During an event on Saturday that celebrated the gold-mining heritage of the New England town of Uralla, the regional and cultural historian John Ryan said the town still had an “integrity” that it had “retained from the goldfield”.
The event, at McCrossin’s Mill Museum in Uralla, was the launch of a newly-published book on nineteenth-century gold mining and its impact on the history, folklore and landscape of the region.
Golden Words and a Golden Landscape, by J. S. Ryan, Arnold Goode, Robert Haworth and Peter O’Donohue, is subtitled “Essays on Uralla gold mining history and a Glossary of the miners’ language in Australia from the 1850s to 1905: a volume in honour of Arnold Goode, local historian”. It is a joint publication of Arts New England, the University of New England’s School of Arts, and Uralla Shire Council.
At the heart of the book is a unique 100-page glossary, compiled by Dr Ryan, of words and phrases that have a special significance (technical and social) in the context of nineteenth-century gold mining, collected from the published writings of Rolf Boldrewood, author of Robbery Under Arms. The book also contains essays on historical, archaeological, and “bushranging” themes related to the gold-mining era in Uralla.
In his Foreword to the book, Alan Atkinson, Emeritus Professor of History at UNE, says: “It is a combination of linguistic, geographical and archaeological learning – sense of language plus sense of place – and as such is a model of its kind, and a highly valuable contribution to our knowledge of the history of Australia and of New England.”
UNE’s Professor Jennie Shaw, who officially launched Golden Words and a Golden Landscape on Saturday, reinforced this assessment of the book’s significance. She said that, in tracing the influences of the gold-mining era on the character of Uralla, it was “an important contribution to the social history of the town”. Professor Shaw is both Head of the School of Arts at UNE, and Director of Arts New England.
Both Dr Ryan and the Uralla Shire Mayor, Councillor Ron Filmer, paid tribute to Arnold Goode, President of the Uralla Historical Society, for his tireless and meticulous work in preserving historical, industrial and social records of the Uralla region, and facilitating a wide range of research on the region’s economic, social, and natural history. Mr Goode responded by thanking the contributors to the book, which he said he would “cherish”.

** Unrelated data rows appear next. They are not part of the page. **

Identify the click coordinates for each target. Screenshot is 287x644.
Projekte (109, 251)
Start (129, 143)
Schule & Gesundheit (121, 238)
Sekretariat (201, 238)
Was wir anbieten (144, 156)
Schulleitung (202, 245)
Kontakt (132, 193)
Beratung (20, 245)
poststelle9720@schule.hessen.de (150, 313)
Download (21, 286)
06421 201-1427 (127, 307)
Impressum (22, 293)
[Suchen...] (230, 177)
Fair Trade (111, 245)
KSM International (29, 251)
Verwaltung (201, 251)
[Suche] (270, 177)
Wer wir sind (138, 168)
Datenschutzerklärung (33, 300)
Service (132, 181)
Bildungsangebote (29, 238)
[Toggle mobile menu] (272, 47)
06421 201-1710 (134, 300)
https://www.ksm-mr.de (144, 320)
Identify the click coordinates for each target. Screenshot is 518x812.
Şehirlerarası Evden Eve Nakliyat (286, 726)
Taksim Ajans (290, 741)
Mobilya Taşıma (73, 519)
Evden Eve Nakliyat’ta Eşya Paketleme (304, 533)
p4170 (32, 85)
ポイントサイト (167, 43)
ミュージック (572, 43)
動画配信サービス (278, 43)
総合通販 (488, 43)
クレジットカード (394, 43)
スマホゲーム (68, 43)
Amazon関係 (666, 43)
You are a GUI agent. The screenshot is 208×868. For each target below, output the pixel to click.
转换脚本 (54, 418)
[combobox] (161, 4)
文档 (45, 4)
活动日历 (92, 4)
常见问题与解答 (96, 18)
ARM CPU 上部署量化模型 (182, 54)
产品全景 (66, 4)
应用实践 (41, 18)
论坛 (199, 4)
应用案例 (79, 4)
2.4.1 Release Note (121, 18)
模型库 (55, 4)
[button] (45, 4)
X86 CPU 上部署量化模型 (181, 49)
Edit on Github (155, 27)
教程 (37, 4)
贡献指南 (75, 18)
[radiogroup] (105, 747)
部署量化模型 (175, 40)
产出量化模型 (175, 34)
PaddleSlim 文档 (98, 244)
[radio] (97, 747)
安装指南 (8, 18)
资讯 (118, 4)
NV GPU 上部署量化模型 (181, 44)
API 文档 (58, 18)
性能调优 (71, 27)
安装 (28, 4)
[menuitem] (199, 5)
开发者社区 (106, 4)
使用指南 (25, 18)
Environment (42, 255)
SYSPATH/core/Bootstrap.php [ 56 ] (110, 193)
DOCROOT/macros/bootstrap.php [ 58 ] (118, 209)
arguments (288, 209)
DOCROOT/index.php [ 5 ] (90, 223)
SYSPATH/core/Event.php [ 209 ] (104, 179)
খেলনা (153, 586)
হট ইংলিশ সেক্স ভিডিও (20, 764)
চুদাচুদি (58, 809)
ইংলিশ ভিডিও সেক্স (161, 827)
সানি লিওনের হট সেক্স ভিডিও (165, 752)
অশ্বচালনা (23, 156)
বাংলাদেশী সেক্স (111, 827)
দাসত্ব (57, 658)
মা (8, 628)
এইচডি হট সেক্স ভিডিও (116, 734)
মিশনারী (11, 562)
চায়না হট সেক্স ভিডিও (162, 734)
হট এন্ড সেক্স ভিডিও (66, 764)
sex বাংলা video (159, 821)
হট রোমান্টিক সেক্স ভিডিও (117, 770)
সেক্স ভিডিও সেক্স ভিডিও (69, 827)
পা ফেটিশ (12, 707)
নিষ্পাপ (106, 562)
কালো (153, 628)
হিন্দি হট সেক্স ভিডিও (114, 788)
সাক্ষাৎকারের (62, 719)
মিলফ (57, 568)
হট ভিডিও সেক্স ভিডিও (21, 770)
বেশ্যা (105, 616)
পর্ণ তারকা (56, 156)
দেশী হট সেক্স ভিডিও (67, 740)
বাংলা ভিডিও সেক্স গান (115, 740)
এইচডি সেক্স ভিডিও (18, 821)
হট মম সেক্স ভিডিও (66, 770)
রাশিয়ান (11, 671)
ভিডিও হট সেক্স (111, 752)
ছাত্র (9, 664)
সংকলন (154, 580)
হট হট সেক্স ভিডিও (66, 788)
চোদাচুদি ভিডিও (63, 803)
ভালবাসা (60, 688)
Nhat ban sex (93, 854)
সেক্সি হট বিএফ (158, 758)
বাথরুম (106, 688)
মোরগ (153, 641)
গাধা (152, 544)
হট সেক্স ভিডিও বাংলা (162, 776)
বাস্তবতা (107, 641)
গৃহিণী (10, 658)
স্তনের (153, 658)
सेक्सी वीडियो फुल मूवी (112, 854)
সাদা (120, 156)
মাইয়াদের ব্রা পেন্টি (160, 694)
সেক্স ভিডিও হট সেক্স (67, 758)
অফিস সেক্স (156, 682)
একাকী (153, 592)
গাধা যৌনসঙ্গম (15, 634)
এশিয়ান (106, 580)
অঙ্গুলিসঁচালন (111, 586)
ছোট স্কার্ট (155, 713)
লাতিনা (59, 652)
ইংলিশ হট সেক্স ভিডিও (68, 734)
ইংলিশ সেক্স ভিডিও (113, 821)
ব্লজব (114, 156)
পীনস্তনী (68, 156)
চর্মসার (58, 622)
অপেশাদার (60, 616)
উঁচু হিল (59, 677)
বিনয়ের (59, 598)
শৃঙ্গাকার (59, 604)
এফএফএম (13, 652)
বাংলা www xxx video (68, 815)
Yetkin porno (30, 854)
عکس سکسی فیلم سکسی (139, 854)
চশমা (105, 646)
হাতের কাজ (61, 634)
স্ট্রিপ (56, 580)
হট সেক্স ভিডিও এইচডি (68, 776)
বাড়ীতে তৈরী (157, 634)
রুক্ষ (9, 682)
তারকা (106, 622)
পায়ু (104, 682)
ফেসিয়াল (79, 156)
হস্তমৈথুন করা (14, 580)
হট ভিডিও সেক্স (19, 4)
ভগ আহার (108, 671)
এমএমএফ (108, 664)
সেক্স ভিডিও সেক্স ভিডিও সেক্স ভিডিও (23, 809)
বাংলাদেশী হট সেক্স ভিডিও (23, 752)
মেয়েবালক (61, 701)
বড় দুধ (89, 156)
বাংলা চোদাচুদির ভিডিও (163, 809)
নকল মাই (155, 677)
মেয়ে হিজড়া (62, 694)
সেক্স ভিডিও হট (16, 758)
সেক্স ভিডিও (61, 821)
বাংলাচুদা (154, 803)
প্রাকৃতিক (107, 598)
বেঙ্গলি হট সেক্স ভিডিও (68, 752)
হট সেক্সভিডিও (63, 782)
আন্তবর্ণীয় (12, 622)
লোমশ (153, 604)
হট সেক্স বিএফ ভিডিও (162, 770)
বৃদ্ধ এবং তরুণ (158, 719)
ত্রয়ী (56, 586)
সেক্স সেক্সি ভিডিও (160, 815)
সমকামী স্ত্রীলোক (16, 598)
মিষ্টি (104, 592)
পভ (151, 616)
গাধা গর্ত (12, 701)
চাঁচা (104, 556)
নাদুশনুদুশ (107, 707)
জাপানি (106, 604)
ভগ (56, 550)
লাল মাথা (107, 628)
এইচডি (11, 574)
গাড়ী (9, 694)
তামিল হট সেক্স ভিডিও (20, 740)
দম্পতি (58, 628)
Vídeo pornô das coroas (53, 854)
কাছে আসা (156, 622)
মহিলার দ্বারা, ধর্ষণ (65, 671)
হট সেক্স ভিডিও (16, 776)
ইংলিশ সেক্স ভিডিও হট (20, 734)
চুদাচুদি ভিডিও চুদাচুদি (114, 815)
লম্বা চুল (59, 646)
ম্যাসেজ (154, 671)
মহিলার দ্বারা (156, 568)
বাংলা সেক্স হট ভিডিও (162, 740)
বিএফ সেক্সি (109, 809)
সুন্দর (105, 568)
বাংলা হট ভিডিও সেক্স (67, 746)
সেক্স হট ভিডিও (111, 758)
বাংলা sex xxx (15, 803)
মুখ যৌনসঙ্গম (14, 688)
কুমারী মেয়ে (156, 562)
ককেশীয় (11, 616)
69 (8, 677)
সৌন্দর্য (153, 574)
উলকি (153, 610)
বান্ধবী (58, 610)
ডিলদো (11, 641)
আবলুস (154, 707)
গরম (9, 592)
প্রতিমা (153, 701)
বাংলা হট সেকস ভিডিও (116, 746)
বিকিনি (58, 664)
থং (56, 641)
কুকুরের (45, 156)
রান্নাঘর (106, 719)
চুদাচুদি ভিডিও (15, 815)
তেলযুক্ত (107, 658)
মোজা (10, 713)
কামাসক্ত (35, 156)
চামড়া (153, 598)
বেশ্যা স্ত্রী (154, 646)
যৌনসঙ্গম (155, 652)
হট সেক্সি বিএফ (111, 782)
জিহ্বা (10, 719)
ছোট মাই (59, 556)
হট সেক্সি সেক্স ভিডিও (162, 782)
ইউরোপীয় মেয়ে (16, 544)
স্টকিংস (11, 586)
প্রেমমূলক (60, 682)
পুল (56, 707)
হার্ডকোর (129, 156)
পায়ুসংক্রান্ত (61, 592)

Councillor Filmer provided a Preface for Golden Words and a Golden Landscape, in which he speaks on behalf of “the myriad supporters . . . who all hold such an enormous debt of gratitude to Arnold Goode for his on-site interpretations of the past, thereby keeping alive the deeper understanding of our distinctive and dynamic identity that has come down from colonial times”.
Dr Ryan spoke about Mr Goode’s family connections both to the working of the Rocky River goldfield and to the founding of the University of New England. (Those family connections include the University’s principal founder, D.H. Drummond.) He emphasised the vital role of Uralla – particularly in its active enthusiasm for adult education – in creating a social climate conducive to the founding of the University.
After talking about the social “freedom” (including “the need to recognise societal inequities”) that developed on the goldfields, Dr Ryan concluded that “gold revenues and societal wealth made possible the four passionately democratic university foundations – in Sydney, Melbourne, Dunedin, and Armidale”.
Clicking on the image of alluvial gold miners’ equipment from Rocky River displayed here reveals a photograph used as the frontispiece of Golden Words and a Golden Landscape. The photograph is captioned: “Arnold Goode examining a tipping frame near the entrance to the long tunnel at Rocky River.”